What is required -
Emit all the data exactly as provided.

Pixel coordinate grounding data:
■ ■ ■ ■

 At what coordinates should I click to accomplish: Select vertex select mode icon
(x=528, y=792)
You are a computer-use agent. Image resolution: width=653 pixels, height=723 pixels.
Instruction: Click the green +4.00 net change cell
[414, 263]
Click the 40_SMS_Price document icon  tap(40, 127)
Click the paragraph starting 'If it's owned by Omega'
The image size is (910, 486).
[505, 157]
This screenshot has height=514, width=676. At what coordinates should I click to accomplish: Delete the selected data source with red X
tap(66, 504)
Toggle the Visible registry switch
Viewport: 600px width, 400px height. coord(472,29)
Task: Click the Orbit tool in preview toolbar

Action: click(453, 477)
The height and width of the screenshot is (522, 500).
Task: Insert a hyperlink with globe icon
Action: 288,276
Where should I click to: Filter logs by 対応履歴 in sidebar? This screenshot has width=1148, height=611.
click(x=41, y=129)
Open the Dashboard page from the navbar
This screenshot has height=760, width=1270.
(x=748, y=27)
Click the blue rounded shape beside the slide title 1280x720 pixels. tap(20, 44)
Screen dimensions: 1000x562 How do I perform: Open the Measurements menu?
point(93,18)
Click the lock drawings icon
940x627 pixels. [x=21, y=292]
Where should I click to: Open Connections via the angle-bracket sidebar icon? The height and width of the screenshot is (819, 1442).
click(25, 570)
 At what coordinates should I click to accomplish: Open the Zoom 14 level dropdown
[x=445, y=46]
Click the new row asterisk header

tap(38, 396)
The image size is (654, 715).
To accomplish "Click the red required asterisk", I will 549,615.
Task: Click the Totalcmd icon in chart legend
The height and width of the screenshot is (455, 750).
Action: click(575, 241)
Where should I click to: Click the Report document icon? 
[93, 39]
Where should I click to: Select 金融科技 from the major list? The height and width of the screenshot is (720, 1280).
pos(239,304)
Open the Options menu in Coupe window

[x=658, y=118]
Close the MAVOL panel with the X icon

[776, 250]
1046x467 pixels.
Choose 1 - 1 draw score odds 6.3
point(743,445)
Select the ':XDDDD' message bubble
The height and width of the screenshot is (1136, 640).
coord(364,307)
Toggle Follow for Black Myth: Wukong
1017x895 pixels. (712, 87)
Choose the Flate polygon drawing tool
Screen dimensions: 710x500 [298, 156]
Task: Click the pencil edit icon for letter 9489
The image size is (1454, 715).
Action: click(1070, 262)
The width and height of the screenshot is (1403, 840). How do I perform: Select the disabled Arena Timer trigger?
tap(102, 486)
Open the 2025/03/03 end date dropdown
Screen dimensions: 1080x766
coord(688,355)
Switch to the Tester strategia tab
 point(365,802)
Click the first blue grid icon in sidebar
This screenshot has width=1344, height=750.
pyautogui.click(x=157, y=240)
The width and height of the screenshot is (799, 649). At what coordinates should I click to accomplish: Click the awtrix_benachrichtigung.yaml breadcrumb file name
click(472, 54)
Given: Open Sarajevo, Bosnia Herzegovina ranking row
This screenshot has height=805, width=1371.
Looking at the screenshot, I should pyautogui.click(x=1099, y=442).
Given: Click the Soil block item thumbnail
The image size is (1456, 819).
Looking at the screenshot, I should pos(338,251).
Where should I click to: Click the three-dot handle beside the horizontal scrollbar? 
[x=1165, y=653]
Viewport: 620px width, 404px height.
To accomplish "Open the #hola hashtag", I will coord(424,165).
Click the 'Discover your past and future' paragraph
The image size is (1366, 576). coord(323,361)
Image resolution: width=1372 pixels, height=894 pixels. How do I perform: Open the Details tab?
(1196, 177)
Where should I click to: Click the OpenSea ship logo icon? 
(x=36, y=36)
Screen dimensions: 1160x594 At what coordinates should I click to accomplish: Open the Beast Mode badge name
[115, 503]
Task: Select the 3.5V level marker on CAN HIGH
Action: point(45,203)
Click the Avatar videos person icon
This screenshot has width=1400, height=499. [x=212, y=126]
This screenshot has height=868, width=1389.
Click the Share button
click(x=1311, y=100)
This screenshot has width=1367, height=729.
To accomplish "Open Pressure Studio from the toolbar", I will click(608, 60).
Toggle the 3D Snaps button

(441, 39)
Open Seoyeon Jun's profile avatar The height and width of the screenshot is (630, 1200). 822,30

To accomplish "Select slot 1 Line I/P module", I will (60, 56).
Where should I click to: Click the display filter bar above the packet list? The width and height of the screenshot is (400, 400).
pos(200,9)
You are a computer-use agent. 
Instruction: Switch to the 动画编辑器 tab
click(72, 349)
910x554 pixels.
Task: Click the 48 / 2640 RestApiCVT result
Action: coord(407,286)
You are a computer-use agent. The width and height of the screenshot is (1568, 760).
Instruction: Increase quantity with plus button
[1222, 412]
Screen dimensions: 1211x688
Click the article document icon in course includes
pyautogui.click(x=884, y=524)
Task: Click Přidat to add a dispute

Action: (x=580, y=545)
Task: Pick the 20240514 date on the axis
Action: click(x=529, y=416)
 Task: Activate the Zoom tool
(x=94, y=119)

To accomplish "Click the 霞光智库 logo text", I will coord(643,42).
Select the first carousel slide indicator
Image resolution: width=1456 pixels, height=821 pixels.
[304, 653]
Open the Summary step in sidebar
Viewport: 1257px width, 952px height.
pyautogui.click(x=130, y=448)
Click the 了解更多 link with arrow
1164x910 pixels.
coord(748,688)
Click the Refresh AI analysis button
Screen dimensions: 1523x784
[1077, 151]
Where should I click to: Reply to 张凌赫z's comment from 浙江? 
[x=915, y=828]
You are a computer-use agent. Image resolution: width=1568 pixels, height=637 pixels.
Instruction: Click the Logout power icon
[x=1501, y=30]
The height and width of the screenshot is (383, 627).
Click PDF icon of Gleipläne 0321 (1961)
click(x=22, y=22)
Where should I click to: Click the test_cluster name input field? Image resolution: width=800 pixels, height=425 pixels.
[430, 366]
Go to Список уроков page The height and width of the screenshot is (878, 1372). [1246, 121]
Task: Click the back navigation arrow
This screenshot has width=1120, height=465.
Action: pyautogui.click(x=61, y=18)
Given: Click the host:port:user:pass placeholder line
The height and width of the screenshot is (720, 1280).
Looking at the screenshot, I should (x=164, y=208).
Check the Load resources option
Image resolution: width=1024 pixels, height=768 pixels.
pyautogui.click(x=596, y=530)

■ ■ ■ ■

Exercise output -
 At what coordinates should I click to accomplish: Select vertex select mode icon
(x=528, y=792)
You are a computer-use agent. Image resolution: width=653 pixels, height=723 pixels.
Instruction: Click the green +4.00 net change cell
[414, 263]
Click the 40_SMS_Price document icon  tap(40, 127)
Click the paragraph starting 'If it's owned by Omega'
The image size is (910, 486).
[505, 157]
This screenshot has height=514, width=676. At what coordinates should I click to accomplish: Delete the selected data source with red X
tap(66, 504)
Toggle the Visible registry switch
Viewport: 600px width, 400px height. coord(472,29)
Task: Click the Orbit tool in preview toolbar

Action: click(453, 477)
The height and width of the screenshot is (522, 500).
Task: Insert a hyperlink with globe icon
Action: 288,276
Where should I click to: Filter logs by 対応履歴 in sidebar? This screenshot has width=1148, height=611.
click(x=41, y=129)
Open the Dashboard page from the navbar
This screenshot has height=760, width=1270.
(x=748, y=27)
Click the blue rounded shape beside the slide title 1280x720 pixels. tap(20, 44)
Screen dimensions: 1000x562 How do I perform: Open the Measurements menu?
point(93,18)
Click the lock drawings icon
940x627 pixels. [x=21, y=292]
Where should I click to: Open Connections via the angle-bracket sidebar icon? The height and width of the screenshot is (819, 1442).
click(25, 570)
 At what coordinates should I click to accomplish: Open the Zoom 14 level dropdown
[x=445, y=46]
Click the new row asterisk header

tap(38, 396)
The image size is (654, 715).
To accomplish "Click the red required asterisk", I will 549,615.
Task: Click the Totalcmd icon in chart legend
The height and width of the screenshot is (455, 750).
Action: click(575, 241)
Where should I click to: Click the Report document icon? 
[93, 39]
Where should I click to: Select 金融科技 from the major list? The height and width of the screenshot is (720, 1280).
pos(239,304)
Open the Options menu in Coupe window

[x=658, y=118]
Close the MAVOL panel with the X icon

[776, 250]
1046x467 pixels.
Choose 1 - 1 draw score odds 6.3
point(743,445)
Select the ':XDDDD' message bubble
The height and width of the screenshot is (1136, 640).
coord(364,307)
Toggle Follow for Black Myth: Wukong
1017x895 pixels. (712, 87)
Choose the Flate polygon drawing tool
Screen dimensions: 710x500 [298, 156]
Task: Click the pencil edit icon for letter 9489
The image size is (1454, 715).
Action: click(1070, 262)
The width and height of the screenshot is (1403, 840). How do I perform: Select the disabled Arena Timer trigger?
tap(102, 486)
Open the 2025/03/03 end date dropdown
Screen dimensions: 1080x766
coord(688,355)
Switch to the Tester strategia tab
 point(365,802)
Click the first blue grid icon in sidebar
This screenshot has width=1344, height=750.
pyautogui.click(x=157, y=240)
The width and height of the screenshot is (799, 649). At what coordinates should I click to accomplish: Click the awtrix_benachrichtigung.yaml breadcrumb file name
click(472, 54)
Given: Open Sarajevo, Bosnia Herzegovina ranking row
This screenshot has height=805, width=1371.
Looking at the screenshot, I should pyautogui.click(x=1099, y=442).
Given: Click the Soil block item thumbnail
The image size is (1456, 819).
Looking at the screenshot, I should pos(338,251).
Where should I click to: Click the three-dot handle beside the horizontal scrollbar? 
[x=1165, y=653]
Viewport: 620px width, 404px height.
To accomplish "Open the #hola hashtag", I will coord(424,165).
Click the 'Discover your past and future' paragraph
The image size is (1366, 576). coord(323,361)
Image resolution: width=1372 pixels, height=894 pixels. How do I perform: Open the Details tab?
(1196, 177)
Where should I click to: Click the OpenSea ship logo icon? 
(x=36, y=36)
Screen dimensions: 1160x594 At what coordinates should I click to accomplish: Open the Beast Mode badge name
[115, 503]
Task: Select the 3.5V level marker on CAN HIGH
Action: point(45,203)
Click the Avatar videos person icon
This screenshot has width=1400, height=499. [x=212, y=126]
This screenshot has height=868, width=1389.
Click the Share button
click(x=1311, y=100)
This screenshot has width=1367, height=729.
To accomplish "Open Pressure Studio from the toolbar", I will click(608, 60).
Toggle the 3D Snaps button

(441, 39)
Open Seoyeon Jun's profile avatar The height and width of the screenshot is (630, 1200). 822,30

To accomplish "Select slot 1 Line I/P module", I will (60, 56).
Where should I click to: Click the display filter bar above the packet list? The width and height of the screenshot is (400, 400).
pos(200,9)
You are a computer-use agent. 
Instruction: Switch to the 动画编辑器 tab
click(72, 349)
910x554 pixels.
Task: Click the 48 / 2640 RestApiCVT result
Action: coord(407,286)
You are a computer-use agent. The width and height of the screenshot is (1568, 760).
Instruction: Increase quantity with plus button
[1222, 412]
Screen dimensions: 1211x688
Click the article document icon in course includes
pyautogui.click(x=884, y=524)
Task: Click Přidat to add a dispute

Action: (x=580, y=545)
Task: Pick the 20240514 date on the axis
Action: click(x=529, y=416)
 Task: Activate the Zoom tool
(x=94, y=119)

To accomplish "Click the 霞光智库 logo text", I will coord(643,42).
Select the first carousel slide indicator
Image resolution: width=1456 pixels, height=821 pixels.
[304, 653]
Open the Summary step in sidebar
Viewport: 1257px width, 952px height.
pyautogui.click(x=130, y=448)
Click the 了解更多 link with arrow
1164x910 pixels.
coord(748,688)
Click the Refresh AI analysis button
Screen dimensions: 1523x784
[1077, 151]
Where should I click to: Reply to 张凌赫z's comment from 浙江? 
[x=915, y=828]
You are a computer-use agent. Image resolution: width=1568 pixels, height=637 pixels.
Instruction: Click the Logout power icon
[x=1501, y=30]
The height and width of the screenshot is (383, 627).
Click PDF icon of Gleipläne 0321 (1961)
click(x=22, y=22)
Where should I click to: Click the test_cluster name input field? Image resolution: width=800 pixels, height=425 pixels.
[430, 366]
Go to Список уроков page The height and width of the screenshot is (878, 1372). [1246, 121]
Task: Click the back navigation arrow
This screenshot has width=1120, height=465.
Action: pyautogui.click(x=61, y=18)
Given: Click the host:port:user:pass placeholder line
The height and width of the screenshot is (720, 1280).
Looking at the screenshot, I should (x=164, y=208).
Check the Load resources option
Image resolution: width=1024 pixels, height=768 pixels.
pyautogui.click(x=596, y=530)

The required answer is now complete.